2013 CR2
Project research focused on landscape change in the East Asian Inland Seas (the Japan Sea and East China Sea), a region of rich cultural and landscape diversity, from the end of Ice Age up to the present day. It emphasized two revolutionary processes of landscape shift in particular, Neolithisation and Modernisation, in order to develop a subtle and profound understanding of landscape and environmental issues in the region, and so inform a solid landscape protection and development agenda.
Earlier described as a static composition, landscape change is now considered as a process of interaction between physical environment and the culture and value systems of the inhabiting people. In the course of their everyday activities, people apply their environmental perceptions and skills to change their environment in accordance with their values and beliefs. The resulting landscape will become the nexus of identity for the next generation, which will in turn alter its environment according to its abilities and imagination.
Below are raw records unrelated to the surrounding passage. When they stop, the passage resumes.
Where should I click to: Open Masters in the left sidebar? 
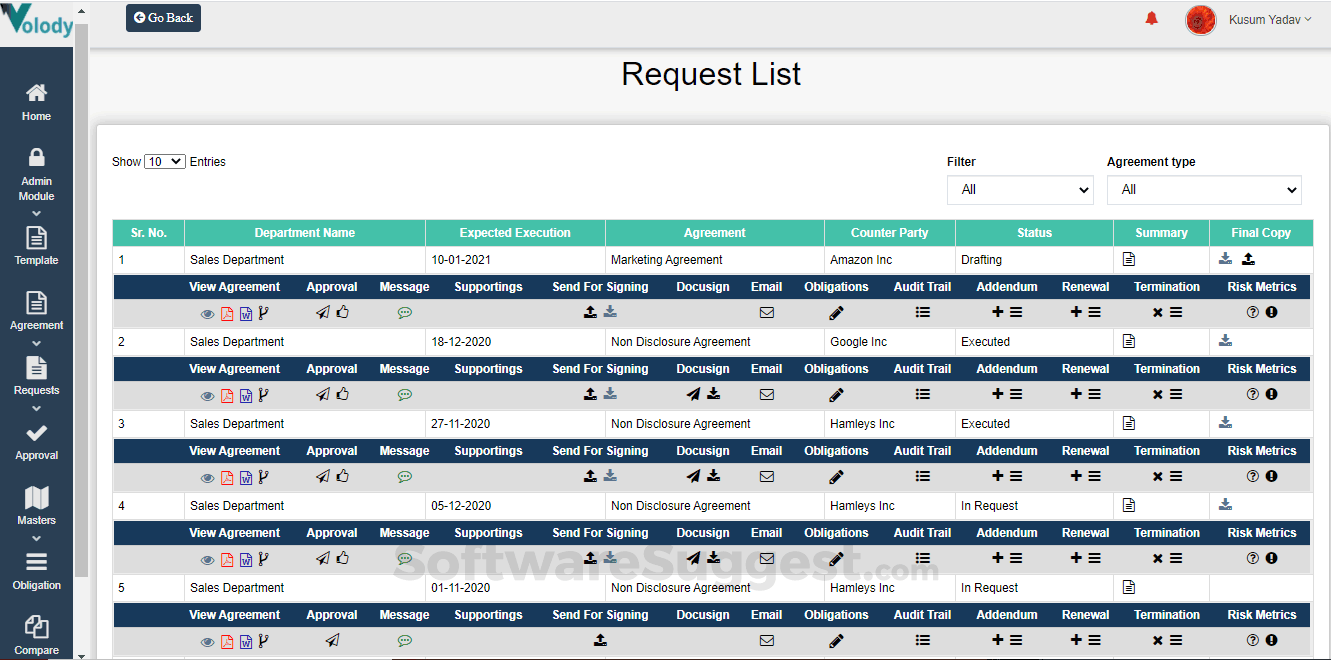pyautogui.click(x=36, y=504)
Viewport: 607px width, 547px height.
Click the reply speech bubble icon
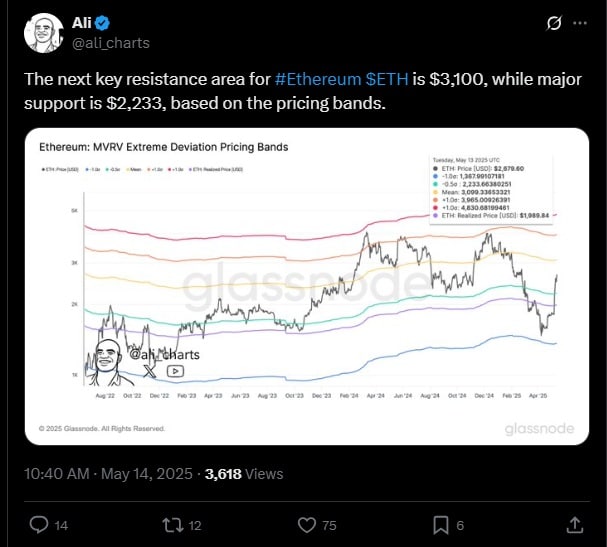coord(39,525)
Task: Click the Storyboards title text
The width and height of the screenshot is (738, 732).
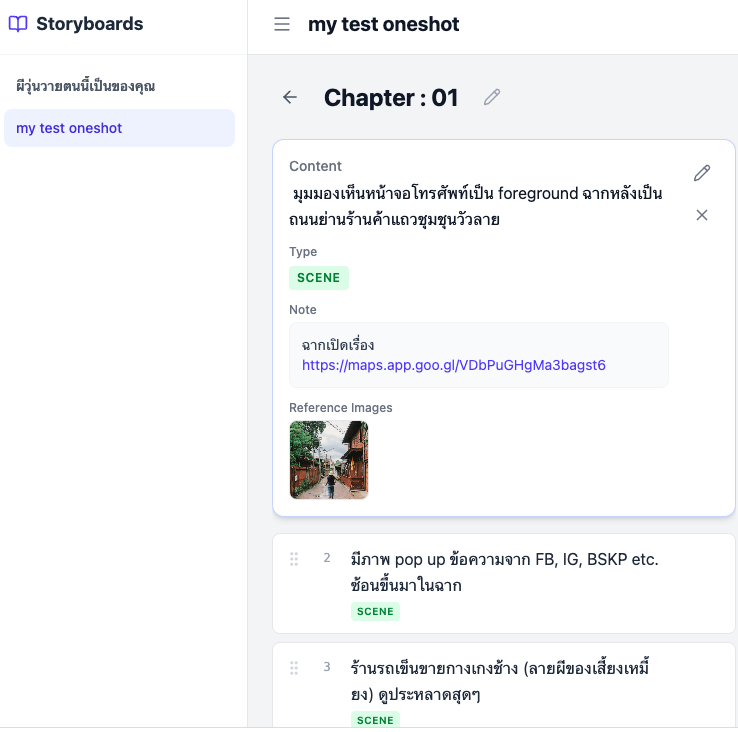Action: [89, 24]

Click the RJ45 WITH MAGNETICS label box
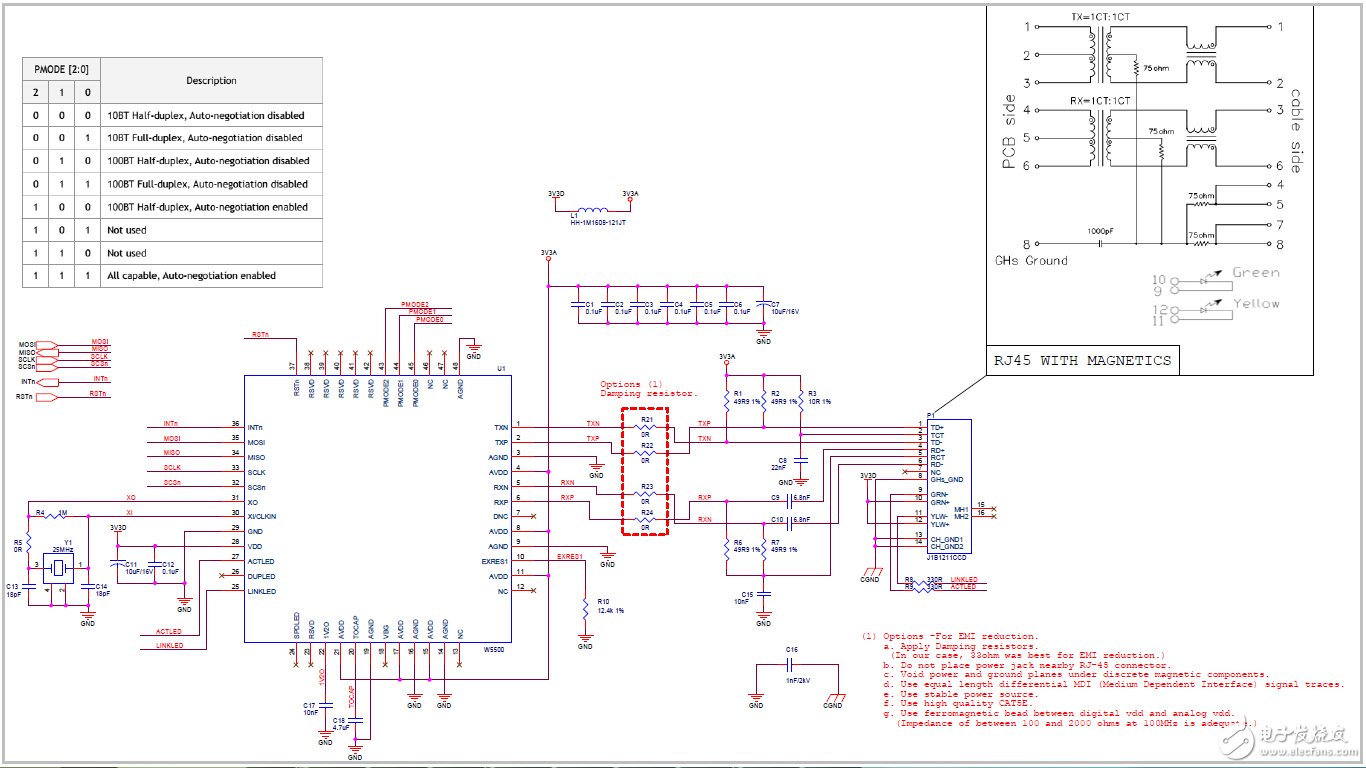click(x=1082, y=360)
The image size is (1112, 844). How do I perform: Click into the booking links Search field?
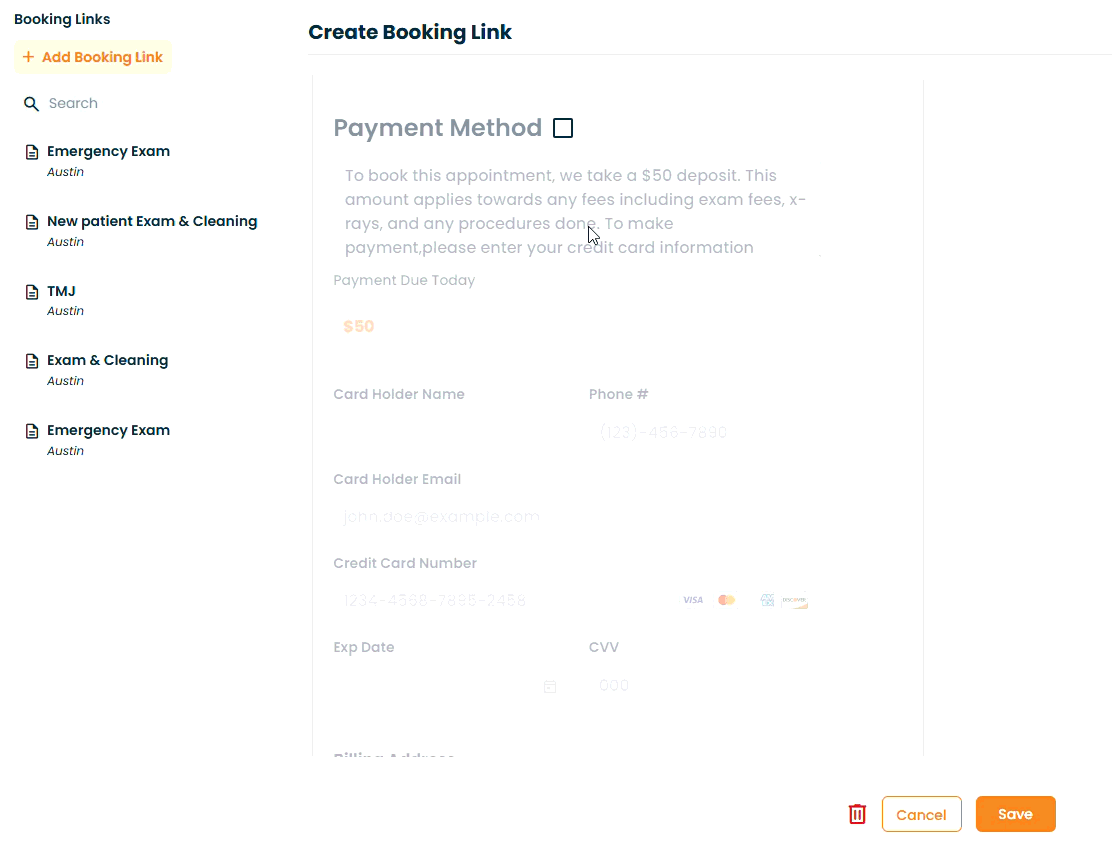pyautogui.click(x=120, y=104)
Since landscapes are the stages of everyday life, landscape study can reveal how and why environmental issues arise and can best be addressed.
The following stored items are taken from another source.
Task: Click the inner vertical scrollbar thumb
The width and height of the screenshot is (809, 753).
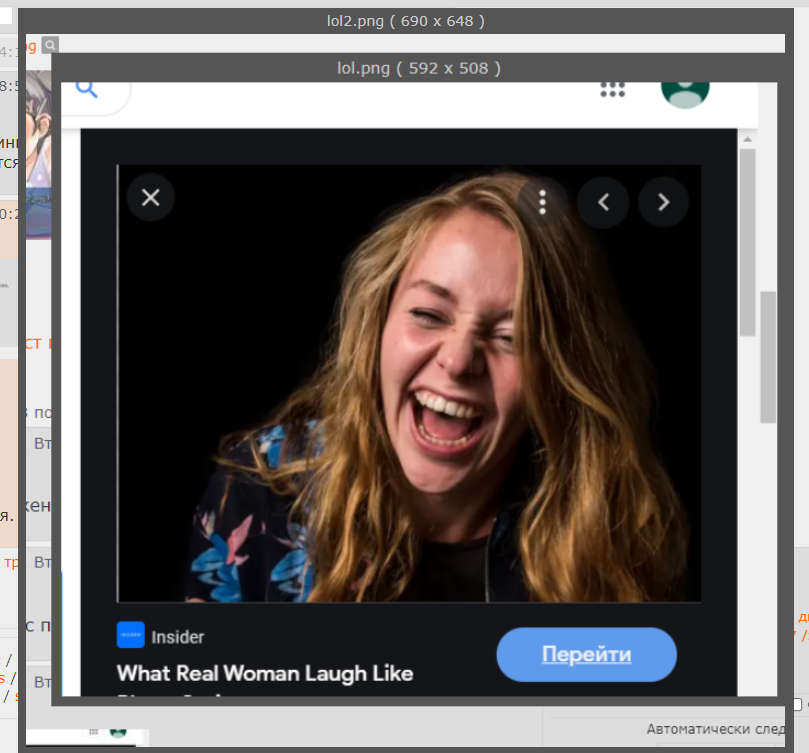Action: pos(747,240)
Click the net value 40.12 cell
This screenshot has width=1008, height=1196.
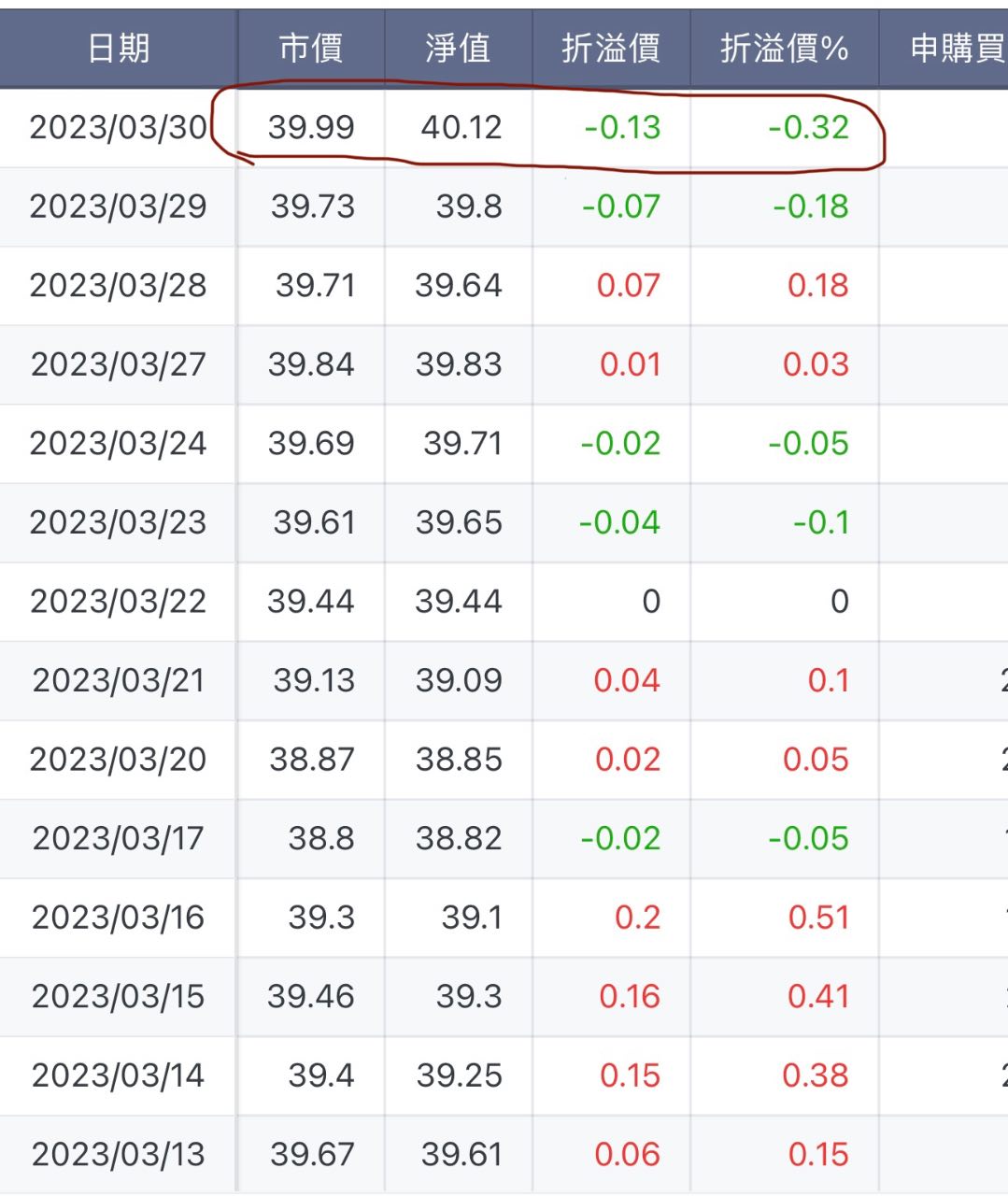click(461, 127)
Comparative studies of periods of significant landscape change in key areas of the East Asian Inland Seas (Fig. 1) revealed several significant insights (Fig. 2):
(1) Neolithisation was not a short-term revolutionary event, but can be defined as a process lasting for millennia in which a sedentary lifestyle and agricultural landscapes gradually and permanently replaced previous foraging ones.
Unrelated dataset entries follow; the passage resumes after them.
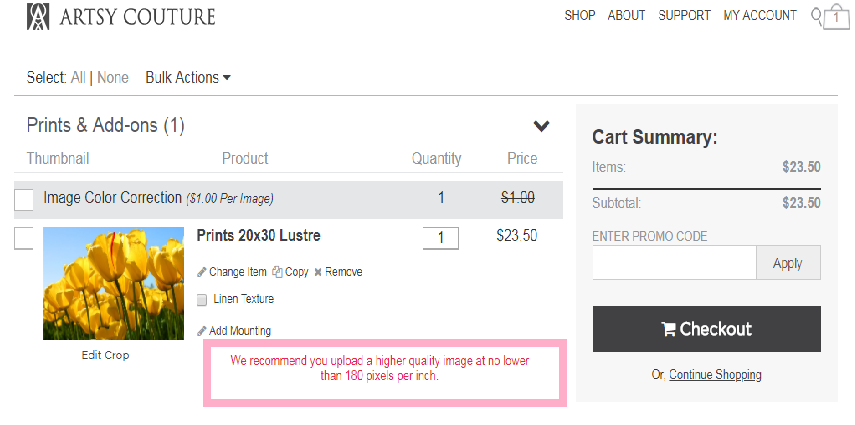Open the SHOP menu

coord(579,15)
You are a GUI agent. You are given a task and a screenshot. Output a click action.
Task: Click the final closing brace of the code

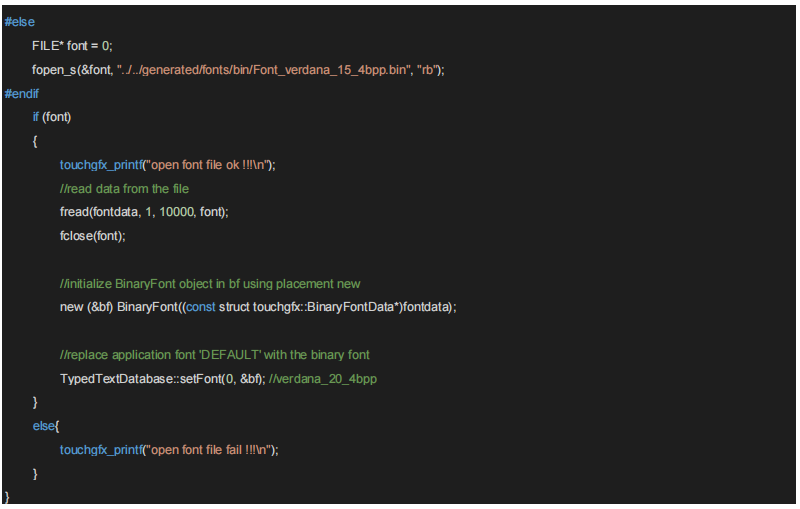8,497
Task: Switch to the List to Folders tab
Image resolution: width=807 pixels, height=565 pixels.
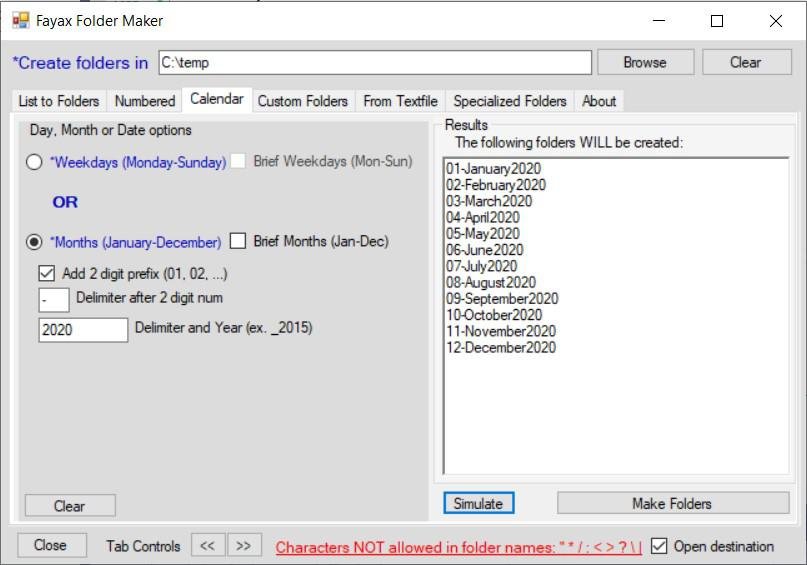Action: click(x=59, y=101)

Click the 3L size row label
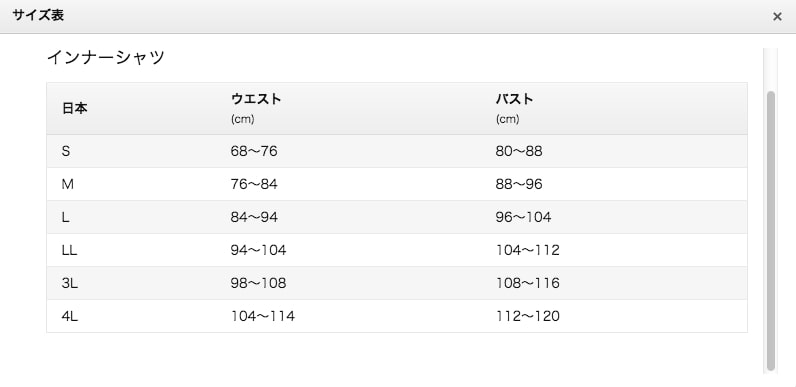(x=70, y=283)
(2) Modernisation is also a long-term process lasting for centuries, in which inter-regional networks associated with an expanding division of labour and homogenized forms of landscape were created through industrialization and extensive market systems.
(3) Neolithisation brought about the mental separation of the human domain from nature, while modernisation created the concept that humans can subordinate natural surroundings to their control large-scale resource exploitation and land development.
(4) Given the considerable impact of Neolithisation and Modernisation on contemporary landscapes, which themselves serve as a material and cultural base of present human-nature interactions, long-term historical perspectives should be brought to bear on future environmental policies.
(5) The East Asian Inland Seas have allowed intense human interactions and so supported cultural unity within diverse local landscapes since prehistory. It is therefore indispensable to recognize such areas sharing historico-cultural backgrounds as areal units relevant to future environmental protection and landscape management.
Project outcomes were published in academic journals and books, including a threevolume series on landscape history, and presented at various national and international congresses and symposia. The project has also been editing a special volume of the Journal of World Prehistory and creating an atlas of historical landscapes for the general public.